Using a common model plant called Arabidopsis thaliana, or thale cress, Zhong and her team investigated how these duplicated enzymes evolved different functions over time. They discovered that somewhere along the evolutionary timeline, CMT2 lost its ability to methylate CHG sequences. This is because it’s missing an important amino acid called arginine.

“Arginine is special because it has charge,” said Jia Gwee, a graduate student in biology and co-first author of the study. “In a cell, it’s positively charged and thus can form hydrogen bonds or other chemical interactions with, for example, the negatively charged DNA.”

However, CMT2 has a different amino acid — valine. “Valine is not charged, so it is unable to recognize the CHG context like CMT3. That’s what we think contributes to the differences between the two enzymes,” said Gwee, winner of the Dean’s Award for Graduate Research Excellence in Arts & Sciences.

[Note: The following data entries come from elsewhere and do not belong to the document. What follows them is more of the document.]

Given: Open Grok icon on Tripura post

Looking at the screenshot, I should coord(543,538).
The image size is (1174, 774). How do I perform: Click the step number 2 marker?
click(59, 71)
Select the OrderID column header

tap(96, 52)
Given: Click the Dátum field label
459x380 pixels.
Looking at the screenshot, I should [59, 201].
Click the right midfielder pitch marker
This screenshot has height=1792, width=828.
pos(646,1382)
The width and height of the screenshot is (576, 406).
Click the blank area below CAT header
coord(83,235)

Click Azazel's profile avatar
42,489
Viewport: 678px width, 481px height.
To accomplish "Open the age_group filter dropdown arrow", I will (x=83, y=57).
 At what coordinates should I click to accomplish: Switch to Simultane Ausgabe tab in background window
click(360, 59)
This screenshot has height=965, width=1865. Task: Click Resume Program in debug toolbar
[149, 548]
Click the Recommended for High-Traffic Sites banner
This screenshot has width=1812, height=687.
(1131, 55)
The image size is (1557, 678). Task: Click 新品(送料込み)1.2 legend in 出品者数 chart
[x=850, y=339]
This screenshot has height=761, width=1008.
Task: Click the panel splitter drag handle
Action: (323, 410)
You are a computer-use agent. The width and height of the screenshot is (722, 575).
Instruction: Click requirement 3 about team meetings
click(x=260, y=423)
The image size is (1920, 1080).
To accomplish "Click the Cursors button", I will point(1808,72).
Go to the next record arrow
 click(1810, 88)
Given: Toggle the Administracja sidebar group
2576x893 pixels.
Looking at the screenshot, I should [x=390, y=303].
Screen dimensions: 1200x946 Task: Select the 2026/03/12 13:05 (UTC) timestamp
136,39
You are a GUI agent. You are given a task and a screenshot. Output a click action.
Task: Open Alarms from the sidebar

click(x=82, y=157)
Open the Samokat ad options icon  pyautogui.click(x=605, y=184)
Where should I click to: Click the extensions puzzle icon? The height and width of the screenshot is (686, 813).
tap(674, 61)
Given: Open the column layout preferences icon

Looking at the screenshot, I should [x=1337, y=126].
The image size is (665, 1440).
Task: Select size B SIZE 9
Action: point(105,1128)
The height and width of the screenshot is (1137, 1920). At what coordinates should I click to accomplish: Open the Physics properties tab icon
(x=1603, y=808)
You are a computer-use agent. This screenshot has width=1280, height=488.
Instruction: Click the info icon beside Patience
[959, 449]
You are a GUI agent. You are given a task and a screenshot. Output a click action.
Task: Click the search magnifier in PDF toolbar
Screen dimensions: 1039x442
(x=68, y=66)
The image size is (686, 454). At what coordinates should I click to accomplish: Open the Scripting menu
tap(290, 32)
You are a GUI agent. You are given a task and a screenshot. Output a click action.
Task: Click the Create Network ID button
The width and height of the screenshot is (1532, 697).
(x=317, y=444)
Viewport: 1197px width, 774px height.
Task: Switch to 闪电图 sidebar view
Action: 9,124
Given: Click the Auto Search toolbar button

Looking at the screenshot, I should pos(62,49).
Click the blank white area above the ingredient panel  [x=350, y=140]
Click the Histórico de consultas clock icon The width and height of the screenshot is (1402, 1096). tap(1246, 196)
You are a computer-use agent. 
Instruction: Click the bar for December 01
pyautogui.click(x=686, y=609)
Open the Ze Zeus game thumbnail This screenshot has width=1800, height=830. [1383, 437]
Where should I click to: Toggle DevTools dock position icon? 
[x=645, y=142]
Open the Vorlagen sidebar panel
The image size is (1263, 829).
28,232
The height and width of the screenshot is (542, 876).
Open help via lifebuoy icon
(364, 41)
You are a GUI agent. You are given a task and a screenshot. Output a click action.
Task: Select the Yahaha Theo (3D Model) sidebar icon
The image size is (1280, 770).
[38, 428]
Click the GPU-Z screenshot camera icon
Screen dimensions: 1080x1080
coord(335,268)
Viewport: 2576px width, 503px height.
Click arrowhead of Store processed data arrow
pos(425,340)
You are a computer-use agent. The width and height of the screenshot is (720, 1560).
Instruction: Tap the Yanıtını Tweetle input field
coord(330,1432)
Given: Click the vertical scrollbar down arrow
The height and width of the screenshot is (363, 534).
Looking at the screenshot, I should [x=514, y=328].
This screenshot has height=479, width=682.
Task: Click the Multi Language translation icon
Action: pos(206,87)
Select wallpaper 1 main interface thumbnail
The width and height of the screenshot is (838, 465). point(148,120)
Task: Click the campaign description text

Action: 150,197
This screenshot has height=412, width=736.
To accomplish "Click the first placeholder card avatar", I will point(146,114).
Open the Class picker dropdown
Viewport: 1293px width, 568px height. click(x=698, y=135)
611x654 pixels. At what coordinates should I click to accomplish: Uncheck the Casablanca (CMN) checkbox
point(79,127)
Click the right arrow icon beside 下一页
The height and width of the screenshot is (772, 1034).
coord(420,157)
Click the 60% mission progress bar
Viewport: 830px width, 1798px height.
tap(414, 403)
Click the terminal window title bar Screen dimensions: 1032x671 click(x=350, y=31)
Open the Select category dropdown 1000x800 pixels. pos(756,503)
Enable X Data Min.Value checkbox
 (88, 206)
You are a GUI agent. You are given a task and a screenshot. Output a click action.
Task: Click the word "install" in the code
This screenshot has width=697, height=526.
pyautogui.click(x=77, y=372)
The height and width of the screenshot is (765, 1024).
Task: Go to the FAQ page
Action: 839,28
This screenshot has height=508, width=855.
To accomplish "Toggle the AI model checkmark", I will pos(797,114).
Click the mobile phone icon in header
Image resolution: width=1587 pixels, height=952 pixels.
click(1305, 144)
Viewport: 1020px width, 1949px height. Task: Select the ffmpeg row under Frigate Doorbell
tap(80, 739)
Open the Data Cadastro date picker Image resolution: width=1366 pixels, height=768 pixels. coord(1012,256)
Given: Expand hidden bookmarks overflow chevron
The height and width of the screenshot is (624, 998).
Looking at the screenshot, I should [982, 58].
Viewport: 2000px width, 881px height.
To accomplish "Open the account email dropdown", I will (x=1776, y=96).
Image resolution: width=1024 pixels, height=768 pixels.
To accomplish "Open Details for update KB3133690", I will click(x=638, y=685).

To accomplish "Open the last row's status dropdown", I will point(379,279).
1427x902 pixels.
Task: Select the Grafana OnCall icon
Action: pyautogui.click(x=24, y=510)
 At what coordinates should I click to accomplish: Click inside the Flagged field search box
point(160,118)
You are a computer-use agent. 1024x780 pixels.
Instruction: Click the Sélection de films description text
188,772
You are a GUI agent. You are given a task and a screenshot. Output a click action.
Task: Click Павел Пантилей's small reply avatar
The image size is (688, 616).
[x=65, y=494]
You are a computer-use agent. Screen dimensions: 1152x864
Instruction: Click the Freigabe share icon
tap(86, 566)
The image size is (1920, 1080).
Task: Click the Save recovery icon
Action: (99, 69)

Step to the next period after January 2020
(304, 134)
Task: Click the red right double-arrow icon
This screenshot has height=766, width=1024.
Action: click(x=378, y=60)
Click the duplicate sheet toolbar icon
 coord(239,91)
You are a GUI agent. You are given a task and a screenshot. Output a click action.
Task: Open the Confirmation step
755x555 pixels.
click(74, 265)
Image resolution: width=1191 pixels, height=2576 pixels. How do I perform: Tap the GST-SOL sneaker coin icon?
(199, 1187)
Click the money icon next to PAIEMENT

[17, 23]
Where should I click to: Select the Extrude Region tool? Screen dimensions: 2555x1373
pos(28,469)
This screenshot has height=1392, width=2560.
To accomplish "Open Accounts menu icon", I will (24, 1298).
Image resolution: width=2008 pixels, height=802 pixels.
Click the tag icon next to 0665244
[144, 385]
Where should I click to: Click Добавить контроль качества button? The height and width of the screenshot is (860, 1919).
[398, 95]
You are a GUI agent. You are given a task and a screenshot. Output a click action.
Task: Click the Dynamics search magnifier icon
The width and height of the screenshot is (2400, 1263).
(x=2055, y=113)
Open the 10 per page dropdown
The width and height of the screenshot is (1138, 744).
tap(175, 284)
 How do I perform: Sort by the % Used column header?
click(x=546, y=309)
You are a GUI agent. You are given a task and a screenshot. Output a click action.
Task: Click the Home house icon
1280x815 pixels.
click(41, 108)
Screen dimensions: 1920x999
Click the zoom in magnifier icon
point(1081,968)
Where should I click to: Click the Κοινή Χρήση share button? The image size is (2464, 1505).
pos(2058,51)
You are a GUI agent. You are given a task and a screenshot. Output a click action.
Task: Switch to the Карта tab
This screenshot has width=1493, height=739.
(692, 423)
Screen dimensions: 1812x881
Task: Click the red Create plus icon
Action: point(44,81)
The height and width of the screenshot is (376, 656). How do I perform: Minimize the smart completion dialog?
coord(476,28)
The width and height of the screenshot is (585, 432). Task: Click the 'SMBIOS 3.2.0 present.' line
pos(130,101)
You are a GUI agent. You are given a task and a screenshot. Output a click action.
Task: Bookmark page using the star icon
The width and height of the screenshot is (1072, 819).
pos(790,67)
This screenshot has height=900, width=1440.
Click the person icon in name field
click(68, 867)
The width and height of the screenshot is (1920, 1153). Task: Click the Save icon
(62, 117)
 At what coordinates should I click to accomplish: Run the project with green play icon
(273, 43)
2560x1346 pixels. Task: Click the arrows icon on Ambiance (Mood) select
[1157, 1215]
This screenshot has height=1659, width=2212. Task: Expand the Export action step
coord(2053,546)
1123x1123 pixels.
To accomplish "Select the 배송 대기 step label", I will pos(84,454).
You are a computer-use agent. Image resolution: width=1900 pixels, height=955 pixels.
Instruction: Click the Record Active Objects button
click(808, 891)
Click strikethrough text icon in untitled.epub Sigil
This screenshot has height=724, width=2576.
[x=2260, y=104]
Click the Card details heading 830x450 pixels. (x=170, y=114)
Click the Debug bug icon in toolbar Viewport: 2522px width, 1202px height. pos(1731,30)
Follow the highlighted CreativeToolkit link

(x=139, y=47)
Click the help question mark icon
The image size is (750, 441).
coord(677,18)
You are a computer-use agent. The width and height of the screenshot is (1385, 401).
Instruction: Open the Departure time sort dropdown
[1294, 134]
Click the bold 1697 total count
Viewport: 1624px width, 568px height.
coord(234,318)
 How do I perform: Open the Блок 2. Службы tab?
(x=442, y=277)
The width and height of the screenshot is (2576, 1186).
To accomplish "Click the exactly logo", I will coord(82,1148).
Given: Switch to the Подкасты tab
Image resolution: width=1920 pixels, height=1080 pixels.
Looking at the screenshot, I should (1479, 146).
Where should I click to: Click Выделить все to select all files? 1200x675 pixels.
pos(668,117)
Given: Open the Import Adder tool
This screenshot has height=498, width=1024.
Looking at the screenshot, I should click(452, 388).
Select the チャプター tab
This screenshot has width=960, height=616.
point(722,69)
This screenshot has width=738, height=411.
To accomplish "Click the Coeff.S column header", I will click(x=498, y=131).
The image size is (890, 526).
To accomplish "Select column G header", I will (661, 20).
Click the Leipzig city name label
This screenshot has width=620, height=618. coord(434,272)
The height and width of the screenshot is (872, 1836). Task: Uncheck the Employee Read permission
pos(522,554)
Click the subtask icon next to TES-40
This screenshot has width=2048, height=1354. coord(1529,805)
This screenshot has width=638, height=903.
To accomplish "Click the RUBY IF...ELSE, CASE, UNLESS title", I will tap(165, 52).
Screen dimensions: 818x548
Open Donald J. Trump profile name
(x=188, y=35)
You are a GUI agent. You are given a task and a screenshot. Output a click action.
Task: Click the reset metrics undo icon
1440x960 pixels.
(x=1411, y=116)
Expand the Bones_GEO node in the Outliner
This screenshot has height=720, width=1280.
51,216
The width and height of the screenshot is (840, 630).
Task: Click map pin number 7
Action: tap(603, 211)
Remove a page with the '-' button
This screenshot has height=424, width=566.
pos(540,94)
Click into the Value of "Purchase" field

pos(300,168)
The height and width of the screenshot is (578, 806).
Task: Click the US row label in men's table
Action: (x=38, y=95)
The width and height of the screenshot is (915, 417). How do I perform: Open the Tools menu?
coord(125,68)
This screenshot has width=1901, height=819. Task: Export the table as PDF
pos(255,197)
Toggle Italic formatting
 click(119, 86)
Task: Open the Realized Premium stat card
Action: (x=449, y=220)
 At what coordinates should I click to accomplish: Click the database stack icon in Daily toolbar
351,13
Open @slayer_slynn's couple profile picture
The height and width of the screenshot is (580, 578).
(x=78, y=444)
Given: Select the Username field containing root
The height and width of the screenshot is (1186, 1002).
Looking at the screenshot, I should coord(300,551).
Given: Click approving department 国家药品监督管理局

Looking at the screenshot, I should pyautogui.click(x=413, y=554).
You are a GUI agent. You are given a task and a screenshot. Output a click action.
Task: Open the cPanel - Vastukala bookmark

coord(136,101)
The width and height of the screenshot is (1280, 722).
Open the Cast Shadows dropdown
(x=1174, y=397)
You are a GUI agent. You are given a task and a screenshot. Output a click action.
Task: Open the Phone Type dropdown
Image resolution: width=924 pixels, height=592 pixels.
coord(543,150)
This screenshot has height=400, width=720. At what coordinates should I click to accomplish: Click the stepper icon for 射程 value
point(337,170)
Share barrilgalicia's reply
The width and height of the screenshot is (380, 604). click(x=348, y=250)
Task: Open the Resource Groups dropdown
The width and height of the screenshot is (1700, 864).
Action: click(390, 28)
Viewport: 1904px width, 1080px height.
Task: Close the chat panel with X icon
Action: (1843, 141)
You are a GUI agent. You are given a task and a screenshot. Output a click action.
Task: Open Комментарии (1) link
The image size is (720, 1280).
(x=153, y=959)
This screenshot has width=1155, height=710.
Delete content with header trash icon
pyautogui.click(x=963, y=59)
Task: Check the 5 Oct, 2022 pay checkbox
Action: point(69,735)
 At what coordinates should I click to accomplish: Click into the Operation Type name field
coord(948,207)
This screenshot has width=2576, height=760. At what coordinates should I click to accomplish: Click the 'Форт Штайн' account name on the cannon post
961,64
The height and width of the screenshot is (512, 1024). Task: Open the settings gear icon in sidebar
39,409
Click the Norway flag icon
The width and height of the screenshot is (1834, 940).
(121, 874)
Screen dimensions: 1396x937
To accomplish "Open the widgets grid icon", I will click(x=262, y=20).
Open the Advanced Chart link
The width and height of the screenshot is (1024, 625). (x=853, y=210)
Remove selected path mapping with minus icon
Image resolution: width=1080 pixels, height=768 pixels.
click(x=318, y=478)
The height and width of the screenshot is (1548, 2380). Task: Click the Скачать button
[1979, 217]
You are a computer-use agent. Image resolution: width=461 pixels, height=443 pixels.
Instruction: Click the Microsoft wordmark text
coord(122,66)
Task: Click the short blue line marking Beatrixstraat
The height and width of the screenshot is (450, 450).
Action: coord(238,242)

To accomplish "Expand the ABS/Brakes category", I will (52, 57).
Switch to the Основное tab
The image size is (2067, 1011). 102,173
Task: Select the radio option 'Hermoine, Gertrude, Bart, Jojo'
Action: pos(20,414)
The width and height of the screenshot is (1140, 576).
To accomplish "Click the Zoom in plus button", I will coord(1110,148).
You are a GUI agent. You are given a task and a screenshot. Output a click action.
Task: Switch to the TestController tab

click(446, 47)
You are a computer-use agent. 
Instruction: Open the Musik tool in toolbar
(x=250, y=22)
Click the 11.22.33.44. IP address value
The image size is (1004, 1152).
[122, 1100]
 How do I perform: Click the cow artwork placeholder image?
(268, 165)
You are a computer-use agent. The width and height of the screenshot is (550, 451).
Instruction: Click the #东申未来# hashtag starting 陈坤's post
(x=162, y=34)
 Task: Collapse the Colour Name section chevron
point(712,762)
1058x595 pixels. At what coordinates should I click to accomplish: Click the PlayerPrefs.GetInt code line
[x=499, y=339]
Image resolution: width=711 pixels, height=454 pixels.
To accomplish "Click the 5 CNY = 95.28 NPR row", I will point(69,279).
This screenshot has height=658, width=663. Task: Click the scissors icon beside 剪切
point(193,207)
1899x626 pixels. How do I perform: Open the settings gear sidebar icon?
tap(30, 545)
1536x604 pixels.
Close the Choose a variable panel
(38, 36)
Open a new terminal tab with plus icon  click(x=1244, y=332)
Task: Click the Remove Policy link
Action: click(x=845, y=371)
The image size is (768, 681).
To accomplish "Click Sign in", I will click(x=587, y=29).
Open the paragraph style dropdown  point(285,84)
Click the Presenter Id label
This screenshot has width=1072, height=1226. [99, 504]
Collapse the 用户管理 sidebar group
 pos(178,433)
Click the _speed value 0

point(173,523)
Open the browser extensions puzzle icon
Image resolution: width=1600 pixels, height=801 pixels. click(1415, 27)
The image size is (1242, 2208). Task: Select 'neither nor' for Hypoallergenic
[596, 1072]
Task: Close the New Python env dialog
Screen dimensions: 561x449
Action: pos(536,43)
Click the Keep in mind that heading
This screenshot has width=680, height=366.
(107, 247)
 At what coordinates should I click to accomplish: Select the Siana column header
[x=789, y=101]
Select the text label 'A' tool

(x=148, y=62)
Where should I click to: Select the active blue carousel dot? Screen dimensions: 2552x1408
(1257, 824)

To confirm this evolutionary change, the Zhong lab used a mutation to switch arginine back into CMT2. As they expected, CMT2 was able to perform both CHG and CHH methylation. This suggests that CMT2 was originally a duplicate of CMT3, a backup system to help lighten the load as DNA became more complex: “But instead of simply copying the original function, it developed something new,” Zhong explained.

This research also provided insights about CMT2’s unique structure. The enzyme has a long, flexible N-terminal that controls its own protein stability. “This is one of the ways plants evolved for genome stability and to fight environmental stresses,” Zhong said. This feature may explain why CMT2 evolved in plants growing in such a wide variety of conditions worldwide.

Much of the data for this study came from the 1001 Genomes Project, which aims to discover whole-genome sequence variation in A. thaliana strains from around the globe.

“We’re going beyond laboratory conditions,” Zhong said. “We’re looking at all of the wild accessions in plants using this larger data set.” She believes part of the reason A. thaliana has evolved to thrive despite environmental stresses is because of the diversification that happens during the methylation process, including those jumping transposons: “One jump might help species deal with harsh environmental conditions.”